---- Document excerpt

Teleseminar Price Tag - Increase The Perceived Value
Teleseminar Price Tag - things to consider
Value is a subjective term, a relative feeling. If someone perceives the value of a product or a service to be high, he or she will naturally be willing to sacrifice more (time, money, etc.) to take advantage of its value.
So along that vein, if you want to build the price tag of your teleseminar (and I'm sure you do), you must increase its perceived value. Consumers naturally think in a "what's in it for me?" manner. When you create a belief that what they're getting from your teleseminar will greatly outweigh their investments of time and money, you have managed to increase the perceived value of your event.
Here are some ways to accomplish that high-value factor:
Promise to disclose secrets
True secrets would be those things that aren't common knowledge. Or, even better, they are those things which you have discovered; things which you invented or uncovered that can make your teleseminar participants' lives better.

--------
---- Stored data

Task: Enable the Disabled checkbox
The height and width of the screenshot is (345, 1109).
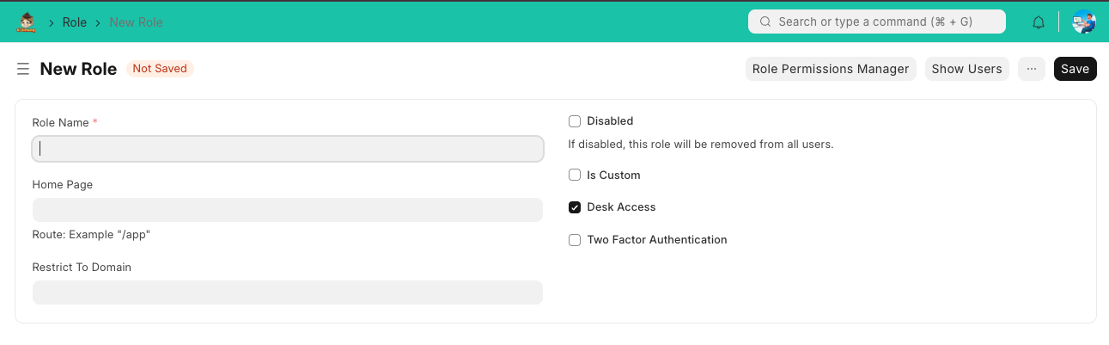Action: coord(575,121)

--------

Given problem — According to the teleseminar pricing text, in what manner do consumers naturally think? Answer from the teleseminar pricing text only, not from the data.

Exercise solution — In a "what's in it for me?" manner.